BHP; Pendidikan Dalam Karung

Penulis: Agus Sakti
Mahasiswa Fakultas Psikologi UIN Malang dan Anggota Institute of Studies, Research, and Development for Student (LKP2M) UIN Malang

Bagi siswa SMA yang sudah kelas tiga, rasanya sudah dapat bernafas lega. Pasalnya Ujian Nasional (UN) merupakan tahap akhir yang harus dirampungkan sudah terlaksana, tinggal menunggu pengumuman kelulusan pada pertengahan Juni mendatang. Namun, perasaan itu akan sedikit tergusar karena sebentar lagi mereka akan mengikuti ujian yang lebih dasyat lagi yaitu Seleksi Penerimaan Mahasiswa Baru (SPMB) yang notabene pesertanya adalah para alumni SMA yang lulus pada tahun ajaran 2004-2005 hingga tahun ajaran 2006-2007.

Dalam perhelatan akbar ini, tentunya ada sisi yang berbeda. Dengan persaingan yang rapat—diikuti oleh seluruh alumni SMA se-Indonesia ini membutuhkan kesiapan psikologis—mental yang lebih maksimal. Kondisi psikologis perlu dijaga, jika mental benar-benar kurang, maka bersiaplah untuk tereliminasi.

Begitu juga dalam menentukan pilihan. Ihwal ini amat signifikan demi kelangsungan masa depan. Calon MaBa (Mahasiswa Baru) tidak asal coret saja dalam proses pengisian formulir pendaftaran. Semua keputusan mempunyai konsekuensi logis yang terus mennyertai.

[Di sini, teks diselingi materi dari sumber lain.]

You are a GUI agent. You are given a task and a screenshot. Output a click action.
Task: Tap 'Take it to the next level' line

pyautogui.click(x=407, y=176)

Jika yang dipilih adalah Perguruan Tinggi Negeri (PTN) yang berkualitas dan bonafit, maka jangan heran jika nantinya akan merogoh kocek dalam-dalam. Hal ini tidak akan menjadi masalah bagi kaum borjuis yang berdompet tebal. Begitu sebaliknya, kaum proletan yang berfinansial miring akan terus tergiring kesamping hingga tak tersisihkan sama sekali.

Yang menjadi pertanyaan sekarang adalah bagaimana dengan anggran APBN yang sudah dicanangkan sebesar 20% oleh pemerintah? Kenapa biaya pendidikan masih membumbung tinggi tak terjangkau? Padahal anggaran ini sudah naik sebesar empat kali lipat dari anggaran pendidikan dari tahun sebelumnya.

Komersilisasi Pendidikan

Sangatlah wajar jika pendidikan kerap menjadi bahan perbincangan di ruang publik, mulai dari kekerasan dalam lembaga pendidikan kedinasan, Undang-Undang Sisdiknas, pergantian kurikulum dan kompetensi tenaga kependidikan, pelaksanaan ujian nasional (UN) yang kontroversi, hingga mahalnya biaya pendidikan sebagai akibat adanya otonomi kampus. Wacana berbau pendidikan tetap menarik untuk disimak (Jawa Pos, Kamis, 26 Apr 2007).

Menyoal masalah komersialisasi pendidikan tidak bisa lepas dari campur tangan Bank Dunia. Berawal dari desakan Bank Dunia untuk segera mengotonomisasi Perguruan Tinggi Negeri (PTN). Ihwal ini terlahir pada tahun 1999 ketika terjadi pertemuan konsultatif antara pihak Bank Dunia dan rektor PTN. Dengan dana yang dijanjikan Bank Dunia, masing-masing PTN kemudian mengajukan proposal.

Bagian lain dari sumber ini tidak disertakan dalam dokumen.